IBM SkillsBuild
- Website: https://skillsbuild.org

= IBM SkillsBuild =

Online education platform

IBM SkillsBuild is a free global education and digital skilling program developed by International Business Machines Corporation (IBM). It provides online learning resources, project-based training, and industry-recognized credentials to adult learners, high school and university students, and educators. The program is delivered through an open online platform as well as through customized experiences with a network of partner organizations worldwide.

== History ==
IBM has maintained a long-standing involvement in education and workforce development. Company founder Thomas J. Watson Sr. emphasized learning as a path to personal and professional advancement, stating that “there is no saturation point in education.” Throughout its history, IBM has invested in primary and secondary education initiatives to equip students with skills relevant to the evolving labor market.

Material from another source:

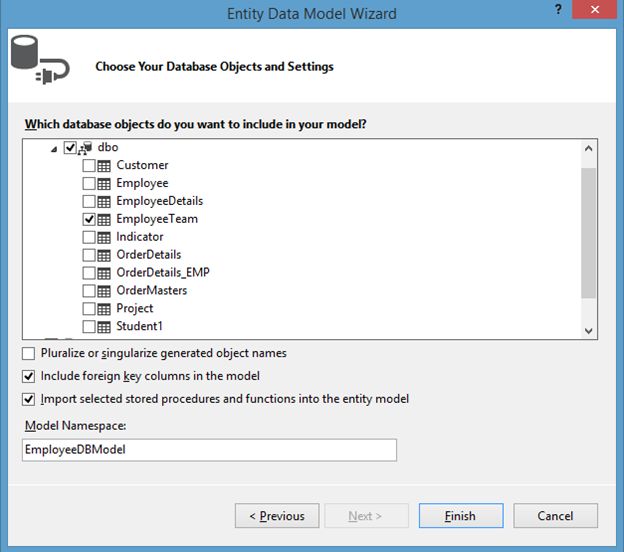This screenshot has width=624, height=552.
Task: Click the Model Namespace text field
Action: 209,450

IBM SkillsBuild was launched in 2020 as part of the company’s broader efforts to expand access to free digital education and close global skills gaps. It builds on earlier IBM education initiatives such as Pathways in Technology Early College High Schools (P-TECH).

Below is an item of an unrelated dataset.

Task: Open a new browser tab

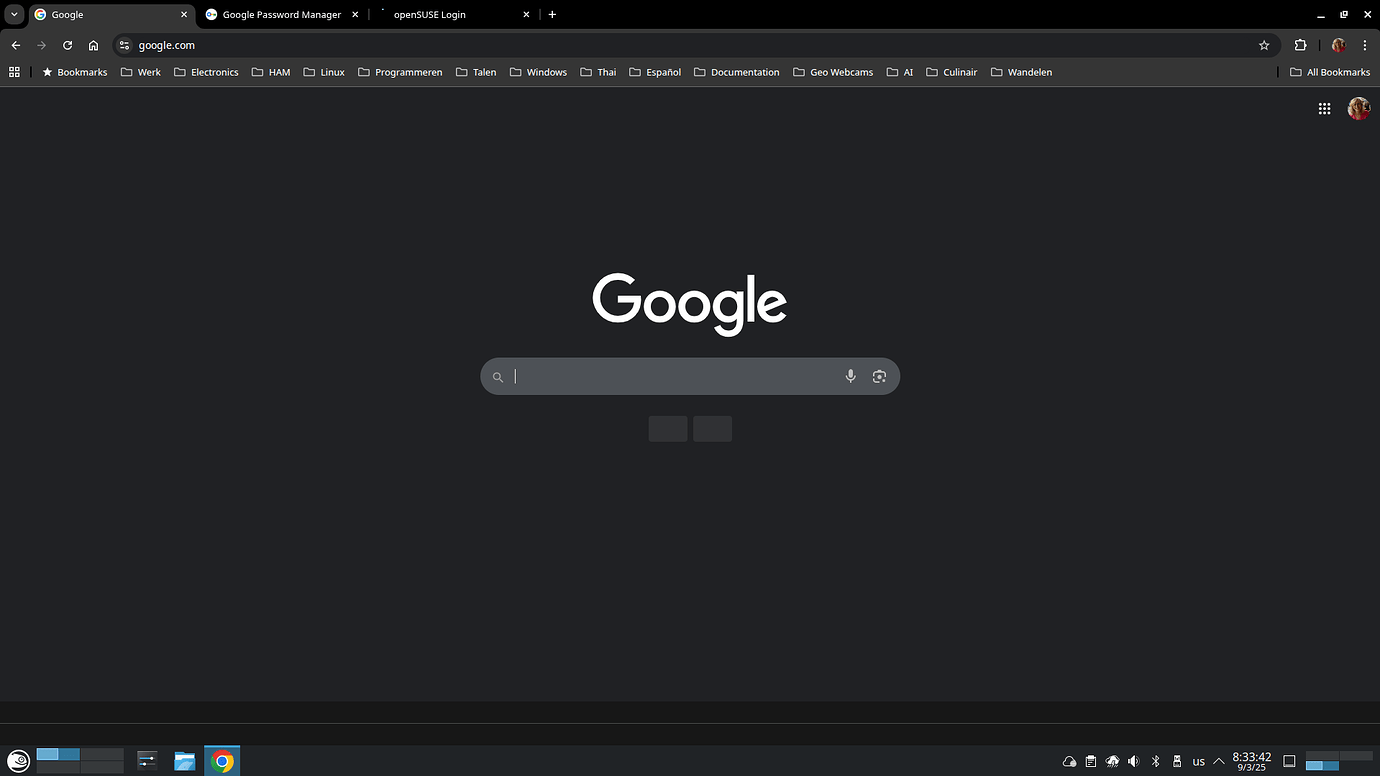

In October 2021, IBM announced a commitment to provide skills training to 30 million people worldwide by 2030. In September 2023, the company pledged to train two million learners in AI by the end of 2026. In February 2025, IBM expanded the SkillsBuild program to include AI training for university student developers. Later that year, in September 2025, IBM pledged to train two million people in the United States in AI skills by 2028.